My partner’s greeting is drowned out by high-pitched and yet hoarse barking from the emotional support animal who inhabits the top of her desk like a pointy-eared gremlin. Obigor the little Brussels griffon had ginger fur once, but now he is nearly entirely white around his little face. Obigor doesn’t see well, doesn’t hear basically at all, but he loves Tessie more fiercely than any creature on the planet.

Tessie has worked with me for six months. She holds down the office while I go out and look at things. She does the paperwork, I do the grunt work. She used to go out in the field but got benched after being shot after less than a year on the job by some asshole who didn’t want to pay a speeding ticket. She walks with a cane, which she uses to hit people if she catches them feeling sorry for her.
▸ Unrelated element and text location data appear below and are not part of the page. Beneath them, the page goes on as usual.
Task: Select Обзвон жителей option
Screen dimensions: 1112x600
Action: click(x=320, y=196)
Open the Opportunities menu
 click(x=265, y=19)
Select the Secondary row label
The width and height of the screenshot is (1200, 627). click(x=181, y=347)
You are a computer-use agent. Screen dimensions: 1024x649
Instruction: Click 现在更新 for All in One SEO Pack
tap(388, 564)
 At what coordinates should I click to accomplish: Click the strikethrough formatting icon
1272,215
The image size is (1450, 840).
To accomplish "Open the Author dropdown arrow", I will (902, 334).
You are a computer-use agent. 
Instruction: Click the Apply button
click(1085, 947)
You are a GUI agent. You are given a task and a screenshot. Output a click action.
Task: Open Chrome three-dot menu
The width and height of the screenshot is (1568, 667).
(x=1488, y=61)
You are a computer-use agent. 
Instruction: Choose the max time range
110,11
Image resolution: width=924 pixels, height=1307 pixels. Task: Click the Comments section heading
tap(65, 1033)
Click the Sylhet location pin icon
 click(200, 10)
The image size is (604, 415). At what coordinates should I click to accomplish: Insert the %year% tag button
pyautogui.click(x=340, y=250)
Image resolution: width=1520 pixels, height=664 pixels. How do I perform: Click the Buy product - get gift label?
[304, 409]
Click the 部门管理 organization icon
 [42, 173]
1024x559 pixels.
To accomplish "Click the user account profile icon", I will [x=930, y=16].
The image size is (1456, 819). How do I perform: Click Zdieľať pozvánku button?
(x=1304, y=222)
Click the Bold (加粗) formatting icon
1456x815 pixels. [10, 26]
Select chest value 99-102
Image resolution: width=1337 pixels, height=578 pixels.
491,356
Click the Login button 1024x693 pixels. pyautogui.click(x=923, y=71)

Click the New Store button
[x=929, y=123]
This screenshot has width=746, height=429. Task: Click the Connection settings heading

She’s very pretty, with caramel skin and the cutest freckles that dot the bridge of her nose, dark eyes, and curling dark hair. She might be the smartest person I’ve ever met. She can do more from behind a desk in one hour than some people can do in weeks in the field.

“No festive headgear allowed at crime scenes,” I tell her. “Why are you still here? You should have been at home in bed hours ago.”

“I don’t sleep,” she says. What she doesn’t say is she doesn’t sleep because she’s always in pain. She refuses to take painkillers besides weed, the scent of which I pretend does not perpetually permeate my office.

“We’ve got another one,” I tell her. “This one looks like a…”

Tessie glances toward our open office door. I share my office with her, which is fine because I’m barely ever here. So really, it’s her office.

I’ve been told to tone down my colorful similes. There’s nobody here to hear them, aside from the night shift, but the night shift rarely undergoes the formality of actually appearing at the 89th. They’re around somehow without ever being present.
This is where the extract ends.